Letouzé is currently leading a project to assist Colombia’s National Statistical Office (DANE) on using big data to measure poverty and crime in Bogotá. By combining CDRs, bus traffic data, and official crime reports, Letouzé and other researchers are building a predictive model of where crime is likeliest to occur in Colombia’s capital; they are examining whether buses’ location and frequency—and the number of passengers getting on and off—has an impact on crimes, such as homicide and sexual assault. Based on the results, they will work with the government to create policy suggestions, such as altering bus schedules.
Another project affiliated with Data Pop uses the Google Earth Engine to estimate communities’ vulnerability to flooding. A separate joint effort with the Qatar Research Institute studies millions of tweets to gather information about poverty and inflation patterns in Egypt.

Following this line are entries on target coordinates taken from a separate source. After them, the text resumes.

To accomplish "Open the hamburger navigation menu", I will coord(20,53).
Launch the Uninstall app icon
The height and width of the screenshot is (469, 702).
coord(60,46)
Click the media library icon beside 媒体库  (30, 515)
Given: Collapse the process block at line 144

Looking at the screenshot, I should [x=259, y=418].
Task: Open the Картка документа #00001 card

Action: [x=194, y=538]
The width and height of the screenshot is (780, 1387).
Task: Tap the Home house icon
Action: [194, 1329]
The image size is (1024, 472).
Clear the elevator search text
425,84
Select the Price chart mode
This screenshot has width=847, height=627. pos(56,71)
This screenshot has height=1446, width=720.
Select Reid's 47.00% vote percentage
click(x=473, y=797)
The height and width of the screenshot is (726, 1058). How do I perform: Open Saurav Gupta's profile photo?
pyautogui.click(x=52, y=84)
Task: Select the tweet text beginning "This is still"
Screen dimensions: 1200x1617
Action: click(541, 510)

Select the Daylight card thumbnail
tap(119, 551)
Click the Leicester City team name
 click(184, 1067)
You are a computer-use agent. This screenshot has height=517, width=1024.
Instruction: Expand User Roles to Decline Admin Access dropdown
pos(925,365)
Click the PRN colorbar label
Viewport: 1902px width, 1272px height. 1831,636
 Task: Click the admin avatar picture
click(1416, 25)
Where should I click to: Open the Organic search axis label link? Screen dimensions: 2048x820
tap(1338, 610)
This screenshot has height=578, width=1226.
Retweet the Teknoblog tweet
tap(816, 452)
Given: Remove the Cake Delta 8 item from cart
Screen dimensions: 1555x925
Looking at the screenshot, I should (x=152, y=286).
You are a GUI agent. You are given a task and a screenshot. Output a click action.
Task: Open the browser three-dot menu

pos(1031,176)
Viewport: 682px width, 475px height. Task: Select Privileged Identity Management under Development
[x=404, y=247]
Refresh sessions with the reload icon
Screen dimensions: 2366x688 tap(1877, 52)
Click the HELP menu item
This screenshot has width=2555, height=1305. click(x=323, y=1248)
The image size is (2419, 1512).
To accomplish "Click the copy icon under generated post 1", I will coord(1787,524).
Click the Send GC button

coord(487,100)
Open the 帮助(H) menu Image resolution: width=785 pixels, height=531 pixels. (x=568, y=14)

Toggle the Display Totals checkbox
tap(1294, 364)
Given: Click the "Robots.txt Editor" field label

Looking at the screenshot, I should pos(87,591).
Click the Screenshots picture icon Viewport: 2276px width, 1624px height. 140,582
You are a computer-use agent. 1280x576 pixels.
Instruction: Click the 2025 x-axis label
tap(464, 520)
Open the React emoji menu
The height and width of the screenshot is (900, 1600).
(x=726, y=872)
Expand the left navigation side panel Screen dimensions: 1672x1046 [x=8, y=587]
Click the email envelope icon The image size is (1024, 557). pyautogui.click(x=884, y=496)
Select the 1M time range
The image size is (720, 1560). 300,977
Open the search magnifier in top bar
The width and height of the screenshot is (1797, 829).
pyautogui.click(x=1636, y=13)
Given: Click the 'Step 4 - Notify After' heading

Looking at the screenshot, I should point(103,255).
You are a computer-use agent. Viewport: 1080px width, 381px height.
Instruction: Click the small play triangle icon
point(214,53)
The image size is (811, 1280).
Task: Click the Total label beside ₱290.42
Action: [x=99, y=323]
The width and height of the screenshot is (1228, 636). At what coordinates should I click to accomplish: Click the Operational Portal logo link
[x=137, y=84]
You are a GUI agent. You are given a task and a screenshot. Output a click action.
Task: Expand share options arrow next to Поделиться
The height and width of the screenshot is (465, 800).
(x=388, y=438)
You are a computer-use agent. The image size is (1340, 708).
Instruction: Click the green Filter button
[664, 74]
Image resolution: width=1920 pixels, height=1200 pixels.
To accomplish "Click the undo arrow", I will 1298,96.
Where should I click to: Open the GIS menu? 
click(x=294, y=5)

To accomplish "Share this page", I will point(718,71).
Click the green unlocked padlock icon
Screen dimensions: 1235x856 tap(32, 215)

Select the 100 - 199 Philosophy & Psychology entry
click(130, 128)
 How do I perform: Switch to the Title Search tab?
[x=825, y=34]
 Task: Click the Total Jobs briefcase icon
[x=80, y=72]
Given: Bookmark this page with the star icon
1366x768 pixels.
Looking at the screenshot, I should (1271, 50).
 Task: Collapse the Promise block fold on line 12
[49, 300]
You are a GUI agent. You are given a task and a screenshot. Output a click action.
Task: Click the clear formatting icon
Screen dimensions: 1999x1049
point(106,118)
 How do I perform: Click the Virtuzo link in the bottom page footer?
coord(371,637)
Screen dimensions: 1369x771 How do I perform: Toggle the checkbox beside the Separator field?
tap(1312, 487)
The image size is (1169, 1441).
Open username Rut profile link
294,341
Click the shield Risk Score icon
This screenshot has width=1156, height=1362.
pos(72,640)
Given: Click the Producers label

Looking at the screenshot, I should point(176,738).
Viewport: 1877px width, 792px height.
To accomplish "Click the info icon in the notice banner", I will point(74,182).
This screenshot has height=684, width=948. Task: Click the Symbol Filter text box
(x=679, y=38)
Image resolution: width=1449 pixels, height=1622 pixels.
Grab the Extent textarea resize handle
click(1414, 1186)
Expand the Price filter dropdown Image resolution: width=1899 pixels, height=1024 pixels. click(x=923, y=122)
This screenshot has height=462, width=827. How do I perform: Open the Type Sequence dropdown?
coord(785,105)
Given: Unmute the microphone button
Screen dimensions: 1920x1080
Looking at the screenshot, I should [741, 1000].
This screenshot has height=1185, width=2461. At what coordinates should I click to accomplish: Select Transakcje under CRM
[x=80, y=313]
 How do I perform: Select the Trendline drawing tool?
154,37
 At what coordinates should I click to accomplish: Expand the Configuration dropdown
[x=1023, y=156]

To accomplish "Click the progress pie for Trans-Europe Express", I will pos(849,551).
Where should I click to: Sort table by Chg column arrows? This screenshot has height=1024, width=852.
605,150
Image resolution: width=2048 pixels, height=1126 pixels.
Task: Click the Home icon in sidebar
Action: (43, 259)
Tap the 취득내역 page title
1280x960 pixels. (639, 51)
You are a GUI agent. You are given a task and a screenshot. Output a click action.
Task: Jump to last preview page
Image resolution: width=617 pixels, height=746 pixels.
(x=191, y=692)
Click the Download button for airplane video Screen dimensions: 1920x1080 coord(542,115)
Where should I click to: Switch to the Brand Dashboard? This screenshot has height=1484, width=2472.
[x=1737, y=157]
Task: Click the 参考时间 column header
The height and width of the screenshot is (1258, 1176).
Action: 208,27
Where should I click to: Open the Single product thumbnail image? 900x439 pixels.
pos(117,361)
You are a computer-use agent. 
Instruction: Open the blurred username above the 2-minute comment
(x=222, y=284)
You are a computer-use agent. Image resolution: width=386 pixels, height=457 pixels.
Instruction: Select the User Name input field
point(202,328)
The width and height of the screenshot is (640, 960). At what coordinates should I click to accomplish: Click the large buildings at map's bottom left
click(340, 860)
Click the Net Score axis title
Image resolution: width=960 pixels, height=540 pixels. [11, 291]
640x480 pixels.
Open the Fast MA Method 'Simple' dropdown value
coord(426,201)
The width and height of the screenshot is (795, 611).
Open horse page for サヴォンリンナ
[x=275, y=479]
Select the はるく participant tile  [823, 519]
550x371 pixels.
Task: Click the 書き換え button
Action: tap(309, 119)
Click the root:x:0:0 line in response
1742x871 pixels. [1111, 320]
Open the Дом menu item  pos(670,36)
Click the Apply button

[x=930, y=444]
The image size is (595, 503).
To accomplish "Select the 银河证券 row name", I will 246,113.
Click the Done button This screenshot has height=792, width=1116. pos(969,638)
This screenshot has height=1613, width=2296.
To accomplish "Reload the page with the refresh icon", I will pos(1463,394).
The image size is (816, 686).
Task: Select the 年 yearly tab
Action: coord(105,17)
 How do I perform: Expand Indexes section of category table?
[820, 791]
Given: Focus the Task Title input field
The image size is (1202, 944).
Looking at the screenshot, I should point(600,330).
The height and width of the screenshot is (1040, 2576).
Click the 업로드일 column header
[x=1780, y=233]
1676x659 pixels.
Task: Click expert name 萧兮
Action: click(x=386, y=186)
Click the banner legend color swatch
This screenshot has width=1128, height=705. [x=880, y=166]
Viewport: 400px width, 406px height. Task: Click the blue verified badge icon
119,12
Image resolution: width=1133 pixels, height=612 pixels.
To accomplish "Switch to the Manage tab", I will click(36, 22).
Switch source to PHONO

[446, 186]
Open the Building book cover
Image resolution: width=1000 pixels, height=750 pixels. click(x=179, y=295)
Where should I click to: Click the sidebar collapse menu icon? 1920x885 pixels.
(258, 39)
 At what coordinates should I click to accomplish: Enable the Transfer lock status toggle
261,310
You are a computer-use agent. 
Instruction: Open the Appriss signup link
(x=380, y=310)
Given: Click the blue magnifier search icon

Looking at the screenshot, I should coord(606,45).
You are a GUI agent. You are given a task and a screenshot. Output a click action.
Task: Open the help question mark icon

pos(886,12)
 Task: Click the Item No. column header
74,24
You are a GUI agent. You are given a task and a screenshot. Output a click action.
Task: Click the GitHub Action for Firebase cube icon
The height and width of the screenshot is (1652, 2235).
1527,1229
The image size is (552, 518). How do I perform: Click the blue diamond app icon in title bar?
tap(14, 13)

Letouzé notes that data-based social-science research faces a variety of issues, including selection bias (some people are more likely to own cellphones than others) as well as privacy concerns. In a recent paper on the ethics of using CDRs, Letouzé advocates some alternate approaches, such as using phone records together with other types of data, and keeping an “expiration date” on individuals’ information. The Bogotá study seeks to correct sample basis by incorporating surveys and traditional statistics, uses aggregated data sets to obscure individuals’ identities, and looks for ways to provide local access to information.
Although mobile phones are driving the Internet’s expansion in low-income countries, offering new possibilities of gathering information in areas where official statistics are lacking, Letouzé stresses that public debate is essential to making sure data empowers people, rather than creating new disparities. He explains that Data Pop is focusing on emerging legal questions, such as “getting people the right to their data” by helping craft laws and guidelines about how and when it can be used. For example, while non-anonymized data might be deemed essential in crisis situations to help reunite families or locate remains, regulations could require that data can only be shared in aggregated sets to protect privacy. Data Pop is also working to promote data literacy, by leading training programs in data and development for journalists, official statisticians, and NGO staffers, and supporting trainings in Rwanda and other countries.
Letouzé points out that the new world of data research is deeply interdisciplinary; most of his papers are joint ventures with scholars in different fields. “You can have someone with training in anthropology, econometrics, and computer science,” he says. “There are very few people who can do everything themselves with big data.”
In addition to his work as a demographer, Letouzé is also an accomplished cartoonist who draws under the name “manu.” He often uses cartoons to explain data and development. “I’ve been drawing since I was kid, but unlike most people I never stopped,” he says. One of his recent cartoons depicts a Mexico City study in which cell phone data was used to predict socioeconomic levels, with a squiggly character in a blue shirt going through the creation of a predictive model step by step. Another satirical drawing depicts big data as “the new oil”: a voice hovering beneath looming black oil barrels asks nervously, “This is a good thing, right?” (Click here to see a gallery of Letouzé’s cartoons satirizing the use of big data.)
“There are no moments when I think in terms of research and social sciences, and then think, ‘Now I’m gonna relax and do some doodling,’” Letouzé says. “I’m always using the same parts [of my brain].”